I am also wondering if I can get enough power out of the 5V step up regulator. I would like to get the one from a power bank with a fixed 5V output.
Where trouble was expected but not found.
We had a lot of concerns about the 5V voltage from the battery and the one from the USB not playing well. So far, nothing was obviously wrong (read no magic smoke escaped) when both powers were connected at the same time. I was able to program while still running from the battery. In addition, I was able have the screen run all night long on a battery and it still was working in the morning. That almost sounds to good to be true. Maybe the display program turned off the wireless on the ESP to save the power but I was shocked to see it still running this morning. ( Might have had something do with a short night. I woke up at 4:30 with the PCB redesign punch list going through my head.)
What to do today:
1) Read sensors! Now that I can command the PCA9685 at will I can send the signals to the analog Demux chip and presumably put sensor reading up on the screen. In order to do that, I need to figure out how to display a variable on the screen and combine the I2C PCA9685 program with the display program. Hopefully they play nice together.
2) Re-spin board.
3) Make the daughter board with just he PCA9685, the demux and the flex connectors.
What is left untested.
1) I2S microphone. - This looks to complicated to get tested before my board spin. I will leave it and hope for the best.

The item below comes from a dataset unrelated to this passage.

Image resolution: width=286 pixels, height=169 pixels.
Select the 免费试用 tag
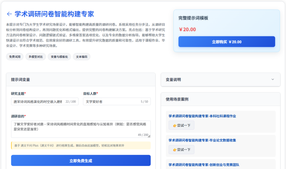[15, 57]
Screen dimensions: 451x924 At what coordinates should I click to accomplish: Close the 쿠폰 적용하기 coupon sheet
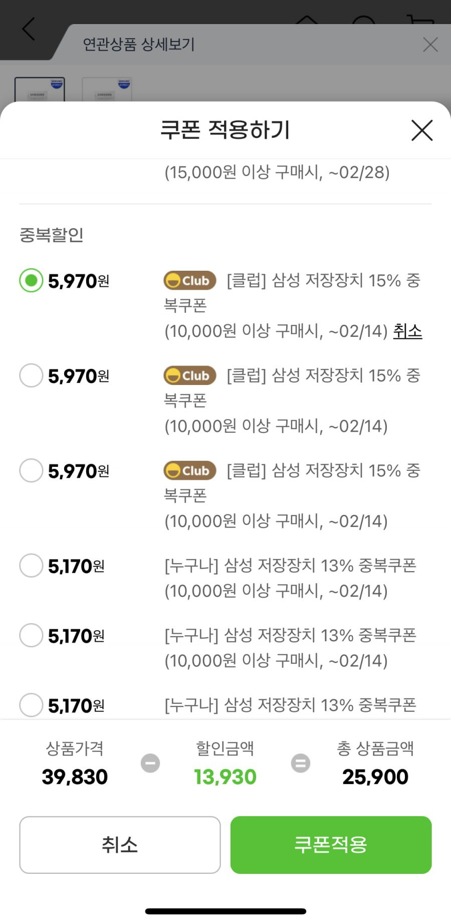pyautogui.click(x=422, y=130)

2) MPU6050 Gyro - I have used this on every project I have done for years. It should be workable.
Board items to address:
1) Move PCA9685 board up to avoid the interference with the leg connectors and potentially the motor.
2) Narrow the pins on the Demux. Previously chose too wide a package and had to splay the pins to get it to work.
3) Use 2 ground planes and route discrete 5V power traces.
4) Take a hard look at 5V and 3V. Anything running on 5V needs a level shifter to avoid frying the ESP with the communication signals. The two components that need to be 5V are the ultrasonic transducer and the DF Player. Move the Gyro to 3V.
5) Implement said level shifter, potentially in the top right corner behind the ultrasonic sensor.
6) Put in some through holes to allow the daughter board to be connected with some long standoffs.
7) Add a 5V line to the board to board connector.
Flex items to address.
1) Motor terminals need to be through hole. To keep the adhesive, may 2 non plated through holes with a pad next to them.
2) Redo the charger an switch connections on the bottom of the flex. Find a new charge pump that is 5V and position the switch appropriately with wider spaced pins. Target no wires.
3) Move the through holes on the hip connection so the pads line up.
4) Consider reinforcing radii with unconnected copper planes. Seeing tearing.